I wasn’t sure whether to write about this or not, but I thought sharing my story might make someone else in a similar situation feel like they have a choice. Because at first, I didn’t think I did.

I’ve entered my women’s fiction on the contest circuit for awhile (and have since pretty much retired it from that, because overexposure in that respect could be detrimental, IMO).

Dreaming of becoming an author, no doubt.
Dreaming of becoming an author, no doubt.

In one particular contest, I received several requests from agents. And one from a publisher. The publisher asked for pages, then a full. Then a few days later, they offered to publish my book.

Granted, they’re a small publisher, and the offer wasn’t out of this world. The first release would’ve been electronic, and printed copies would come if so many sales were made, but the two staff members who’d read pages, and the editor, wanted *me*. They wanted my work. The contract mentioned “future books”. HOLY COW. After all this time, someone saw something in it that said, “Yes, this should be published, and by us.” That felt like validation. That felt amazing.

But I never wanted to go direct to publishers. I’ve dreamt of having an agent relationship, of working alongside someone who *gets* what I write, and can help me shape it into the best possible presentation to send to publishers. Someone who will work with me throughout my career, explain contracts and legal mumbo-jumbo, who I can seek advice from, who has the experience that I simply don’t. Maybe I’ve spent too much time on Twitter, wistfully admiring repped authors’ gushing relationships with their agents, exchanging in-jokes and kitty photos. But honestly, I want someone who sees me as a professional, and will help me make that dream come true. Someone who knows what they’re doing. I don’t feel qualified to represent myself.

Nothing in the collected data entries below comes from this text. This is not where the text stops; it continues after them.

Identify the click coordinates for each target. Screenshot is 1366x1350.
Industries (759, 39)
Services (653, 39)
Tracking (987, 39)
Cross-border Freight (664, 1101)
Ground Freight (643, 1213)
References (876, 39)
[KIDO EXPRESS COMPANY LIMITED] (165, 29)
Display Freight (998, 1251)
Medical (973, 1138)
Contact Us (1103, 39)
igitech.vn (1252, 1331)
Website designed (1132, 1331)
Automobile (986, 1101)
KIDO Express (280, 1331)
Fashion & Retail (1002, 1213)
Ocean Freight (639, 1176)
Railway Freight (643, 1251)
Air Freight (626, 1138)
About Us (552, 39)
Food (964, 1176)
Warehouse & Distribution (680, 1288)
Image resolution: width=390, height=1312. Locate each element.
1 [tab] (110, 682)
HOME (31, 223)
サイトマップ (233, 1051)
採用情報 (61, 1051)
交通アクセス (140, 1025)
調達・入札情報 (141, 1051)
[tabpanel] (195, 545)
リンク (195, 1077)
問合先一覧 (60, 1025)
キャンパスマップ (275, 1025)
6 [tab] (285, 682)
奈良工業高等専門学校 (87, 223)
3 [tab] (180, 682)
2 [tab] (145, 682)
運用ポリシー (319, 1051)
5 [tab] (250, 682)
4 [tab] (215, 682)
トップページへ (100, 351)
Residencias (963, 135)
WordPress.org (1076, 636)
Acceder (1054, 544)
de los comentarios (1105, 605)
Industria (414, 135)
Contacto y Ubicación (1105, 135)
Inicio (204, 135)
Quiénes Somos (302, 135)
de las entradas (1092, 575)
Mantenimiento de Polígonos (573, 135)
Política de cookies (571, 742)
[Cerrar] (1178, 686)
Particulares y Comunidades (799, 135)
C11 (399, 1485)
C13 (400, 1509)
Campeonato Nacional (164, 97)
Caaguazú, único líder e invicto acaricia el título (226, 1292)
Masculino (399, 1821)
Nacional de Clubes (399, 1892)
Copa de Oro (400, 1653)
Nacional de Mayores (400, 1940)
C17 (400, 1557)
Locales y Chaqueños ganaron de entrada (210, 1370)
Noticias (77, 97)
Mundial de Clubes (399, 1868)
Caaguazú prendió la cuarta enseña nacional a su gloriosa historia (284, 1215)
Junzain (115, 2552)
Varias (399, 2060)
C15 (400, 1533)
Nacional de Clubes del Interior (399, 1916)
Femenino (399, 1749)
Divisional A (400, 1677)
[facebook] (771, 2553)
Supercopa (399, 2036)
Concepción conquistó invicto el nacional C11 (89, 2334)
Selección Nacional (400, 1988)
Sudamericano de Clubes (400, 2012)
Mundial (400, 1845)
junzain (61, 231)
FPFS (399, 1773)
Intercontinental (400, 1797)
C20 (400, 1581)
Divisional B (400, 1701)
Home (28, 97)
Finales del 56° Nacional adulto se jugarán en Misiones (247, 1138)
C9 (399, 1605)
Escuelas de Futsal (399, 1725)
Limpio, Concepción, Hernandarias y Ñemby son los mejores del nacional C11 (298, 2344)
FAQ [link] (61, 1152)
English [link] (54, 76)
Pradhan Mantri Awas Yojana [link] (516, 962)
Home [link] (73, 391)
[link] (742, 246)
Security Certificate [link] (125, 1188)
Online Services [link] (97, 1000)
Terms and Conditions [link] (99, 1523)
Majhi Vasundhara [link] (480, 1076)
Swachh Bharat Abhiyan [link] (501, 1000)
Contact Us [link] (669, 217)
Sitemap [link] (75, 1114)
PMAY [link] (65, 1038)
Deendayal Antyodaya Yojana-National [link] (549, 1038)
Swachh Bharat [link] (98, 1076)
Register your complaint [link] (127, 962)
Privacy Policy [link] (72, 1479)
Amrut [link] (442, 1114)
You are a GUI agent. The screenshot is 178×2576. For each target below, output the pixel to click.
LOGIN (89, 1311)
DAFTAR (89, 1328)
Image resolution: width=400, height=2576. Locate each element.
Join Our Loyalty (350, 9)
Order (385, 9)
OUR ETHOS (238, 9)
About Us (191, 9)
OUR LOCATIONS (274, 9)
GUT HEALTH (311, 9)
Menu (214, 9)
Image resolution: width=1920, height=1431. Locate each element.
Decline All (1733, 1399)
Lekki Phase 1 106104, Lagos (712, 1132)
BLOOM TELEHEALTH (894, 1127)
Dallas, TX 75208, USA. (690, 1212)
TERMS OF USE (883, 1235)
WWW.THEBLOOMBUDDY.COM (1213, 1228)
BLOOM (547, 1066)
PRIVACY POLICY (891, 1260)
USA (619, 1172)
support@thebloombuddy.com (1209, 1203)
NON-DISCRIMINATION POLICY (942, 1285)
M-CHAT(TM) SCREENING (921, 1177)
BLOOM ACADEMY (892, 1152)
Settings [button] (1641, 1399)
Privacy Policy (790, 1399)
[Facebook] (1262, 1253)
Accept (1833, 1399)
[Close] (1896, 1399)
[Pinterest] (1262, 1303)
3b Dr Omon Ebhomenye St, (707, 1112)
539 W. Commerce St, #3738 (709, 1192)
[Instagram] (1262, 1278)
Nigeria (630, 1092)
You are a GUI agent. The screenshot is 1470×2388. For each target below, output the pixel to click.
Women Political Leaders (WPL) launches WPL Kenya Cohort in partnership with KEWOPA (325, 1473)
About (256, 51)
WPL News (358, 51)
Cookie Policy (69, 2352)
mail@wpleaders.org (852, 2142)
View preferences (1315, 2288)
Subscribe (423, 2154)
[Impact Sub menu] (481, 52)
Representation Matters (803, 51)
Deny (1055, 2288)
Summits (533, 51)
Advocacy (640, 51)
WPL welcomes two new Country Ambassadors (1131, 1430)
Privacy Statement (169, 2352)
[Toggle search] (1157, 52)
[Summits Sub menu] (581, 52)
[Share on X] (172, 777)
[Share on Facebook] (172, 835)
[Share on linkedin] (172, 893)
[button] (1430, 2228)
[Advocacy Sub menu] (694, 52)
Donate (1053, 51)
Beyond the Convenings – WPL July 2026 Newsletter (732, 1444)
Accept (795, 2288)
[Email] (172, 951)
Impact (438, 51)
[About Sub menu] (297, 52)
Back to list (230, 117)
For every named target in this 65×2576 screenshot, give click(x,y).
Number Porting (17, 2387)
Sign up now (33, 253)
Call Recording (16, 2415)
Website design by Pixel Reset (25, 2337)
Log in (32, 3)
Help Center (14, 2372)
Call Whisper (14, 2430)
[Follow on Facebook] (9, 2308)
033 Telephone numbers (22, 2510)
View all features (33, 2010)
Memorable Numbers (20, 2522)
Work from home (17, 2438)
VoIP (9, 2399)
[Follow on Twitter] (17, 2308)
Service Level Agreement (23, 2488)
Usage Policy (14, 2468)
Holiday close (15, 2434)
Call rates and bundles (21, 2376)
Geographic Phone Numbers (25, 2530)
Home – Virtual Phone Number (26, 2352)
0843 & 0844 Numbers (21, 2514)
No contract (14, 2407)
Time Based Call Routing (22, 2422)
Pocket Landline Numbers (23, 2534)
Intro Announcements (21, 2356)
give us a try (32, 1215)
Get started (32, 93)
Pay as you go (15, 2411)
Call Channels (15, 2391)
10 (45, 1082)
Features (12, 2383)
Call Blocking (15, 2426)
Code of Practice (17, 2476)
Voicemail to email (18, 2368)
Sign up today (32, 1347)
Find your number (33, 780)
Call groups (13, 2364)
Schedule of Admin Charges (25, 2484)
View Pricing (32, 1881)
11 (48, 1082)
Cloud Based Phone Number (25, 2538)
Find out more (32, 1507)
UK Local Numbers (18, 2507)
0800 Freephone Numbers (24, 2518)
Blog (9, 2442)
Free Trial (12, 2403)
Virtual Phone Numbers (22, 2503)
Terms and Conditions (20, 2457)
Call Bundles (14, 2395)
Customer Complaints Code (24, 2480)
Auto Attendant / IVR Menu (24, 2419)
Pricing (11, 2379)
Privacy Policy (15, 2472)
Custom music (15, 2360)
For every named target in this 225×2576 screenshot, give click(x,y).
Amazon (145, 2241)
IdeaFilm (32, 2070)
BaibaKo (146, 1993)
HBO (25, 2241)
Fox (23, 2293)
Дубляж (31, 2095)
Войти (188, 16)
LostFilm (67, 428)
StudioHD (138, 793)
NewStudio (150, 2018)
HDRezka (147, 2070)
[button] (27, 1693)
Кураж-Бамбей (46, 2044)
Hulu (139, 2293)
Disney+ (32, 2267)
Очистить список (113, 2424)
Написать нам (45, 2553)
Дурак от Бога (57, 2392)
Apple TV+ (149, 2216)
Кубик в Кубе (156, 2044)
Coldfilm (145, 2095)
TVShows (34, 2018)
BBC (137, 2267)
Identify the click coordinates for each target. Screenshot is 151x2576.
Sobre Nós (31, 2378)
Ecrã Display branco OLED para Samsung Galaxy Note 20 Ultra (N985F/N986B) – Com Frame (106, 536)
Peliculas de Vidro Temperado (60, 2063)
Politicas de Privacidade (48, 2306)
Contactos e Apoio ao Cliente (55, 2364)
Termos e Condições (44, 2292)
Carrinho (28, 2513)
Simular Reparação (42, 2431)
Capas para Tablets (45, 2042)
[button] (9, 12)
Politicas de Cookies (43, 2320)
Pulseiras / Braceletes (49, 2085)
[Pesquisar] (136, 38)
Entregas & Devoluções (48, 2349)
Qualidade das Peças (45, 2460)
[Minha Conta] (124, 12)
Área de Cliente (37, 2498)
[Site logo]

So I had to finally admit I had a choice. I had to choose whether to accept this contract. Would it be my only chance? Will an agent EVER love my manuscript enough to call me? What if it doesn’t happen with this manuscript? What if it doesn’t happen with *any*? If I say no to this publisher, will I blow my only chance?

I respect self-published authors because that’s a LOT of hard work – I recently went to a writer’s conference at Bloomsbury in London, and a self-published author/social media “expert” came in and explained how much she does to stay afloat. It’s not for me, I don’t think. My gut says so.

And my gut said no, to this publisher. That’s all it came down to. I accepted the risk that no one may ever give me another chance again, as long as I live. But I don’t believe that will happen–otherwise I wouldn’t still be here. I decided I believe in my work more than that.

It was really hard, especially when I replied to the editor’s offer within the 2-week timeframe. I responded after 1 week. She didn’t reply. 2 weeks went by, she still didn’t reply, so I emailed to ask if she received my response. She sent me an unpleasant answer, inferring I’d missed my chance and telling me I’d wasted her time when I said, “This was a very difficult decision, and I’m so grateful for your offer, but I’ve considered it carefully, and I’ve decided to decline.” I was TORN. Torn. And I told her so. I thanked her for her time. I was nearly in tears typing that heartfelt response to her offer. And in return, she was snippy and short. That’s what I got for going with my gut. But you can’t please all the people all the time.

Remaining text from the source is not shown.